Britney Spears and Un-Embeddable Video Clips
Posted on September 10, 2007
There are some events that celebrity and music bloggers cannot miss covering and Britney Spears' awful performance at the 2007 Video Music Awards is one of these events.
The vast majority of bloggers agree that Britney's performance was not good. Some say it was a bomb while others argue that it was not a total bomb. The song Britney sang at the VMAs was called "Gimme More." It received mixed reviews -- some people didn't care much for the song before they had even seen Britney's performance. The analysis of Britney's performance is sure to continue as more facts come in. People is already talking about how Britney is now embarrassed and Kanye West claims they were both exploited by MTV. That should keep the gossip blogs posting.
Music bloggers also regularly cover events like the Video Music Awards.
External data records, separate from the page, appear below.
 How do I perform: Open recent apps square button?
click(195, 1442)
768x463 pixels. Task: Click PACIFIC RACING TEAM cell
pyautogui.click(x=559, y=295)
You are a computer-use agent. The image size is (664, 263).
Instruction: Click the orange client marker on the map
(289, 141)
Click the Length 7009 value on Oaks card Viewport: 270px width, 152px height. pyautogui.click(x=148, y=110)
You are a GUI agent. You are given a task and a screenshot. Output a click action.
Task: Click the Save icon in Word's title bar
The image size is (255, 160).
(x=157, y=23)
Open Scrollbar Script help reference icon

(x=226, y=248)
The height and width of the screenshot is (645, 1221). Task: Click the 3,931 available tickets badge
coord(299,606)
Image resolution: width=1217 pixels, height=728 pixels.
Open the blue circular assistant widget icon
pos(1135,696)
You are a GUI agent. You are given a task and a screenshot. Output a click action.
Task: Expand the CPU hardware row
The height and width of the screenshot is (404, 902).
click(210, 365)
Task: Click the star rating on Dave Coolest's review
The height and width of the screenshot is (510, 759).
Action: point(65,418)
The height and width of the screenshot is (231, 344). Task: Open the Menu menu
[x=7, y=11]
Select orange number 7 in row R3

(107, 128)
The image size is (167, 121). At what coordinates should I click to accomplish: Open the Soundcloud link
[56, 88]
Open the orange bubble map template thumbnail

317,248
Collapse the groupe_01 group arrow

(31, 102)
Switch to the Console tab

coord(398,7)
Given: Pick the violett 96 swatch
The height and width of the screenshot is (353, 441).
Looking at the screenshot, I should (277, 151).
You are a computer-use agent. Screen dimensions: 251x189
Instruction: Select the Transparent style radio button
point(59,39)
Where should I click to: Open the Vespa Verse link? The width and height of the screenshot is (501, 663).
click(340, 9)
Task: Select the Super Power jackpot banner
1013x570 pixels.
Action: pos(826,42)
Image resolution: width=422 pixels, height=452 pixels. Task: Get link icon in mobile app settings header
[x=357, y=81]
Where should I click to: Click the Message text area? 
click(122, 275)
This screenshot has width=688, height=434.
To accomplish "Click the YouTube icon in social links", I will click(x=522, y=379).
MTV was smart enough to put the entire show on its website in segments which makes it easy to link to a particular part of the show. They did claim to offer embedding but when the embed code was posted into a blog and played the video wouldn't run. Instead viewers only see a message that says the video was only available on the MTV website. When are the big media companies going to realize that if they make short video clips available properly for embedding (even with a non-annoying ad) they are going to get much more exposure than they would by only allowing the video to be seen on their website? Here's what happens if you try to embed the video clip from MTV.com that contains Britney's sad peformance. As of this writing, it only shows a message that the Britney video can only be found on MTV.com. The player then starts running other performance from the show which are halted by yet another message sending viewers to MTV.com.
If MTV is going to go to the trouble to offer embedding, make sure it works properly and isn't some kind of bait and switch trick to get people to the website. Either it's embeddable or it isn't. Don't make viewers watch an ad, then not provide the video: that's obnoxious.
MTV should have simply noted that embedding was not available for this video. The video clip of the Britney's clumsy performance also appears frequently on YouTube, but it looks like it is being removed almost as quickly as it can uploaded. You can probably still find it periodically on YouTube by plugging in a Britney VMA search. There are also embeddable clips of the performance elsewhere like here on Brightcove.